John, a disciple of Jesus, is in exile,
imprisoned on the island of Patmos.
He is an old man and no doubt is already looking forward to the life
that will come when he finally casts off his mortal body for one that
is immortal.
It is while here, on Patmos, at the end of his life,
that John has a vision, which we have come to call the book of Revelation.
Now while most of this book is filled with symbolism and can be
incredibly difficult to interpret and understand,
chapter 21 is almost crystal clear in giving us a picture of what God
has in store for his children.
For here John is given a vision of the new heaven, the new earth, and
a new Jerusalem,
and all these things are vastly different from the heaven, earth and
Jerusalem we have now.
Listen to his words:
Then I saw a new heaven and a new earth;
for the first heaven and the first earth had passed away,
and the sea was no more.
And I saw the holy city, new Jerusalem,
coming down out of heaven from God,
prepared as a bride adorned for her husband;
and I heard a loud voice from the throne saying,
“Behold, the dwelling of God is with mortals.

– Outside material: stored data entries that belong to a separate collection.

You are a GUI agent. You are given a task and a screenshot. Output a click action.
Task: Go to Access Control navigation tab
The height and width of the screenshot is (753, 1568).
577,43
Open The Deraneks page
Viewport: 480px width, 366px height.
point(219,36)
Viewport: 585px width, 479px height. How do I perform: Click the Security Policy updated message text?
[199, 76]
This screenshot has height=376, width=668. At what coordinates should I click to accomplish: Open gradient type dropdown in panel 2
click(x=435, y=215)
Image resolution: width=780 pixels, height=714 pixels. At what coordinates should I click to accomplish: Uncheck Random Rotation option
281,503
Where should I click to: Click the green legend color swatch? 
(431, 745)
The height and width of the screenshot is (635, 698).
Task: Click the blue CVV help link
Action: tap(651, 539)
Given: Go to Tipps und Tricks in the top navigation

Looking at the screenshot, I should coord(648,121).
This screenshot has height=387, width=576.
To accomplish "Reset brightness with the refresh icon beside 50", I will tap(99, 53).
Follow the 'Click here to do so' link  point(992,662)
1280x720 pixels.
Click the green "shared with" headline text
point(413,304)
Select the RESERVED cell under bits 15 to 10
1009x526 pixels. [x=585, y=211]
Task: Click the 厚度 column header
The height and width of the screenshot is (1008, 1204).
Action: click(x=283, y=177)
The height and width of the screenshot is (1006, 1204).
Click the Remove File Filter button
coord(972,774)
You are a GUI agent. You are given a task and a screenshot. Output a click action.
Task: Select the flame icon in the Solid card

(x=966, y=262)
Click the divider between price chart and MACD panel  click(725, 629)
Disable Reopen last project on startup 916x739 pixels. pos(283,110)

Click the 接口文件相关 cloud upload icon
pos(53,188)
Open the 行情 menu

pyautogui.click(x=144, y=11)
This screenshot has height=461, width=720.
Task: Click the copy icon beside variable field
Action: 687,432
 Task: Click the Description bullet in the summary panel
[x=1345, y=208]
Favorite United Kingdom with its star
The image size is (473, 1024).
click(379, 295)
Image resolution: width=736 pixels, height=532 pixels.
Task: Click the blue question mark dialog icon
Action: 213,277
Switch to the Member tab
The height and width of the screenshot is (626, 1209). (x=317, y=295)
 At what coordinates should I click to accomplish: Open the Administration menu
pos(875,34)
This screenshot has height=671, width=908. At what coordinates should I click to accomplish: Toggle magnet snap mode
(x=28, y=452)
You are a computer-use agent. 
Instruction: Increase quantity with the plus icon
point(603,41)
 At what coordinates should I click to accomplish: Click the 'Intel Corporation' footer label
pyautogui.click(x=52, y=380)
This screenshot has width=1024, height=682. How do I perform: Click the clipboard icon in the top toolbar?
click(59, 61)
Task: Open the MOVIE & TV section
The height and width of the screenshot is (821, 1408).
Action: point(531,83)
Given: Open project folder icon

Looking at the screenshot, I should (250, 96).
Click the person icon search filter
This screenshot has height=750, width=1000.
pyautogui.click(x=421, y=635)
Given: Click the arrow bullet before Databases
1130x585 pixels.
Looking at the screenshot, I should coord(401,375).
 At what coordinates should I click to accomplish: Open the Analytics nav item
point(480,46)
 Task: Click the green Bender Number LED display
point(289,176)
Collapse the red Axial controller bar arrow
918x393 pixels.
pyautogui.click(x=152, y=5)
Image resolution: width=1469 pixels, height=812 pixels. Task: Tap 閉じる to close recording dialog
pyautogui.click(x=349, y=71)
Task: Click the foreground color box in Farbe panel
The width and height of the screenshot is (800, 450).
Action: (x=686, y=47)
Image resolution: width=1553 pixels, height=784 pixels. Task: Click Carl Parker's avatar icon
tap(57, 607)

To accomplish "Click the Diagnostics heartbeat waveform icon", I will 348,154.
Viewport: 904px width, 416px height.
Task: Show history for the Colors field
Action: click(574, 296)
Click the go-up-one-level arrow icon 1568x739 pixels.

He will dwell with them, and they shall be his people,
and God himself will be with them;
And God will wipe away every tear from their eyes,
and death shall be no more,
neither shall there be mourning nor crying nor pain any more,
for the former things have passed away.”
Now I don’t know about you,
but I can all but feel the joy and comfort that these verses exude.
I can almost picture the brilliance and glory of this scene,
and I find myself wanting, more than anything,
a world without death and sorrow and pain,
a world where these “former things” have passed away.
And I’ll bet that many of you feel the same way.
I am sure that John did.
One small phrase gives a clue to John’s feelings as he lives in
isolation upon that island.
Notice that he says “for the sea was no more!’
Robert Borgwardt, in the Augsburg Epistles series, writes:
John is saying something very significant in those few words.
He is speaking about separation,
he is speaking about the sea separating him from his friends, his
books, Christian fellowship, separation from the land where Jesus
walked and lived,
separation from all that made life bearable for John.
So John says very clearly that heaven will be a place where there will
be no more separation. There will be completeness, a togetherness, a
union of all things.
All of us live now with a bit or a lot of separation in our lives.
We can be separated from God through our sin,
separated from ourselves through the brokenness of this world.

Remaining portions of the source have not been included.